→ Job: Reproduce the items verbatim, starting from the very first line and stopping after the line that contains "click(x=279, y=412)", with that line included.
____ Material shown
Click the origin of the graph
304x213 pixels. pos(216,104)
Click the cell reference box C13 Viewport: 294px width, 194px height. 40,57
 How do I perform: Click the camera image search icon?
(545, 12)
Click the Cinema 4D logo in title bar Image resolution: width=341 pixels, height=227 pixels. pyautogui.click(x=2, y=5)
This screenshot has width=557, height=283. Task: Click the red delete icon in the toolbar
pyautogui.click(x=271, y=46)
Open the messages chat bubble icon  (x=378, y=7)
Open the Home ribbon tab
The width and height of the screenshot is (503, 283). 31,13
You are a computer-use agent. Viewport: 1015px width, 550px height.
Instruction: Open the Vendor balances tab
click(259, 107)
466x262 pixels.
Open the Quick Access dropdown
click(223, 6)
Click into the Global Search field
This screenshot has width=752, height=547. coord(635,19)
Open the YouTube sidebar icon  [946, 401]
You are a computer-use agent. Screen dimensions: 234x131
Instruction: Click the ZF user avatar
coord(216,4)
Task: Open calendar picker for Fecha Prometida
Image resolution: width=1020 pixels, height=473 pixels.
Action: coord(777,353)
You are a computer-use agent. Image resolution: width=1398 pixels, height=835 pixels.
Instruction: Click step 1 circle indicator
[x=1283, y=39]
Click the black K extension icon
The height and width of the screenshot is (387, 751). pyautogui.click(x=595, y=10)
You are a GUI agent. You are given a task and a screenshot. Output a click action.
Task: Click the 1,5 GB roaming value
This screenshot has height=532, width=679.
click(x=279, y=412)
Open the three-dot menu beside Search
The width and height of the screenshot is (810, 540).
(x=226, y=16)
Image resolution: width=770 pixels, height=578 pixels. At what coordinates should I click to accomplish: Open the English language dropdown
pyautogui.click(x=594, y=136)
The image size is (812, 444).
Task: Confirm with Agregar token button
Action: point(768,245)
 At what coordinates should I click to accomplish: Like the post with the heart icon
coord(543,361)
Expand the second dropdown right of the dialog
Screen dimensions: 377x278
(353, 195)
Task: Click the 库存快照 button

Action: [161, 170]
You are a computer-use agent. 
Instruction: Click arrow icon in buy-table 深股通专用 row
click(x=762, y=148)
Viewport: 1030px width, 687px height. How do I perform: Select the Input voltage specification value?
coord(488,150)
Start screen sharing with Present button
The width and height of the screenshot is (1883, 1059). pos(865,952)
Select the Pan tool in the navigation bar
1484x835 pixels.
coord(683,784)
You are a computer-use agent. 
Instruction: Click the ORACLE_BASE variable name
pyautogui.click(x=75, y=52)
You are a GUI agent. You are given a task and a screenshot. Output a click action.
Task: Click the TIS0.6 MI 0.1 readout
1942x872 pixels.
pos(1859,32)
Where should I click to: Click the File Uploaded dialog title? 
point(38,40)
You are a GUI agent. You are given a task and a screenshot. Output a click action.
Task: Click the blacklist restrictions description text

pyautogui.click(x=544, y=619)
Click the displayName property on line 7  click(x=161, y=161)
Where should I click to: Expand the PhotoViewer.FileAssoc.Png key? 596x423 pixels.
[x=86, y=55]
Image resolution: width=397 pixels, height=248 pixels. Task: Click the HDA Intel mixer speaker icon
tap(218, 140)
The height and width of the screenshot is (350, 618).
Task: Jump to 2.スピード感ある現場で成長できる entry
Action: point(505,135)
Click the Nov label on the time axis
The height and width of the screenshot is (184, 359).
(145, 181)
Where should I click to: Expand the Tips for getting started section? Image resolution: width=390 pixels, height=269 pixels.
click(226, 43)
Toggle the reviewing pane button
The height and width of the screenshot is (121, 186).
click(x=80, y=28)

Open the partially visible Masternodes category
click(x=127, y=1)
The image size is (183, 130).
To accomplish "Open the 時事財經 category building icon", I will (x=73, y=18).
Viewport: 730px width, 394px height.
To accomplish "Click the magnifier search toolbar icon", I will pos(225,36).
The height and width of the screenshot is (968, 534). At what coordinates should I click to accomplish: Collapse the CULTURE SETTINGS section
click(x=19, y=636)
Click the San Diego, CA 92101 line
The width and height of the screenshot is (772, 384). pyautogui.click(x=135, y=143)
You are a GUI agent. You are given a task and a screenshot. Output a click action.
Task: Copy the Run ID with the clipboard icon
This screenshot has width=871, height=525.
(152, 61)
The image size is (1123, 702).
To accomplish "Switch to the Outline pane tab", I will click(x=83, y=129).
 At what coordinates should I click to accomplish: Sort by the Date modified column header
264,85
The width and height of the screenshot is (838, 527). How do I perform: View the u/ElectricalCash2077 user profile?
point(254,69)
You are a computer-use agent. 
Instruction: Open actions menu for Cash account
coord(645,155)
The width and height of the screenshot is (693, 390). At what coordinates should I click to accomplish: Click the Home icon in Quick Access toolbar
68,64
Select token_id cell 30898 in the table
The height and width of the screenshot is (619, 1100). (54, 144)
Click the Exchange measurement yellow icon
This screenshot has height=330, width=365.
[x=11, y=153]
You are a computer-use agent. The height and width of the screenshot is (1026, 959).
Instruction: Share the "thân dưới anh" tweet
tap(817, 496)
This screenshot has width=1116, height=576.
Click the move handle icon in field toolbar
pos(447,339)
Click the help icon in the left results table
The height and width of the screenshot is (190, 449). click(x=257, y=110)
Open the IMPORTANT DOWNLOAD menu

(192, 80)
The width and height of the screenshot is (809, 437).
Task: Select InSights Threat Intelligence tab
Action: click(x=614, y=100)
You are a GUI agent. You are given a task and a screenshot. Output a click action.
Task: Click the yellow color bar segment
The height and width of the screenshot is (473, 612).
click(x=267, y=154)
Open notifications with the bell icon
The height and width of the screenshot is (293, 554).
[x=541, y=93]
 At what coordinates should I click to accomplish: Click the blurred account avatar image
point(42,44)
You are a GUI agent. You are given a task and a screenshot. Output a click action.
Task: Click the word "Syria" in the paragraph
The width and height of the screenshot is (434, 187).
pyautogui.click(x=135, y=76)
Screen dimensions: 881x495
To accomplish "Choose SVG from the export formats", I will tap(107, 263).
________
→ Answer to the task:
Click the origin of the graph
304x213 pixels. pos(216,104)
Click the cell reference box C13 Viewport: 294px width, 194px height. 40,57
 How do I perform: Click the camera image search icon?
(545, 12)
Click the Cinema 4D logo in title bar Image resolution: width=341 pixels, height=227 pixels. pyautogui.click(x=2, y=5)
This screenshot has width=557, height=283. Task: Click the red delete icon in the toolbar
pyautogui.click(x=271, y=46)
Open the messages chat bubble icon  (x=378, y=7)
Open the Home ribbon tab
The width and height of the screenshot is (503, 283). 31,13
You are a computer-use agent. Viewport: 1015px width, 550px height.
Instruction: Open the Vendor balances tab
click(259, 107)
466x262 pixels.
Open the Quick Access dropdown
click(223, 6)
Click into the Global Search field
This screenshot has width=752, height=547. coord(635,19)
Open the YouTube sidebar icon  [946, 401]
You are a computer-use agent. Screen dimensions: 234x131
Instruction: Click the ZF user avatar
coord(216,4)
Task: Open calendar picker for Fecha Prometida
Image resolution: width=1020 pixels, height=473 pixels.
Action: coord(777,353)
You are a computer-use agent. Image resolution: width=1398 pixels, height=835 pixels.
Instruction: Click step 1 circle indicator
[x=1283, y=39]
Click the black K extension icon
The height and width of the screenshot is (387, 751). pyautogui.click(x=595, y=10)
You are a GUI agent. You are given a task and a screenshot. Output a click action.
Task: Click the 1,5 GB roaming value
This screenshot has height=532, width=679.
click(x=279, y=412)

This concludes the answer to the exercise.